Bash – Limit TOP to specific processes (without static PIDs)

bashtop

I would like to monitor specific processes via TOP on our application servers via TOP. Currently, I have been using the following in BASH to monitor just the processes that I am interested in:

top -p $(pgrep PSAPPSRV | tr "\\n" "," | sed 's/,$//')

I had thought that this was a great solution, but there are two caveats I was overlooking:

  1. A single process can recycle itself, creating a new PID
  2. When the existing processes are under load, the server can spawn new processes to cope with the load.

Both situations mean that I can't monitor the processes for an extended amount of time if I use a 'snapshot' of the PIDs at point-in-time that I run the command above.

These processes run as a dedicated user. However, this user runs all of the processes associated with the application server.
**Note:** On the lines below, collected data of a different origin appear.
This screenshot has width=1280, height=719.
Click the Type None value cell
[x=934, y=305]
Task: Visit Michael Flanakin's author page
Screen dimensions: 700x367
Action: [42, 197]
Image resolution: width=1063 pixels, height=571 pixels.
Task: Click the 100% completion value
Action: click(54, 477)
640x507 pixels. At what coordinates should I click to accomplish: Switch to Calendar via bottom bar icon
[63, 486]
And, an application server may actually consist of 30 processes, but I'm only interested in a specific process.

Is it possible to pass new PIDs into TOP output that is already running?
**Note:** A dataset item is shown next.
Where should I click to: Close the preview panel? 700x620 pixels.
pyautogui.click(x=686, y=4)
Or would the best strategy be to re-call TOP at certain intervals, passing in the PIDs at that current time?

Best Answer

top really isn't designed to do what you're trying to do (in fact some versions of top don't even support the -p option).

The best option I can think of for your situation would be to wrap top in a script that calls it repeatedly with the -d and -n options, e.g.

#!/bin/sh
while [ true ]; do
    clear
    top -d1 -n15 -p $(pgrep PSAPPSRV | tr "\\n" "," | sed 's/,$//')
    sleep 1
done

which will make top show one screen with up to 15 processes, sleep for one second, then do it again (until you abort the script with CTRL+C.

This loses top's advanced functionality (like the ability to change sort order - so make sure you specify that if it's important), but will give you the same sort of display without much work.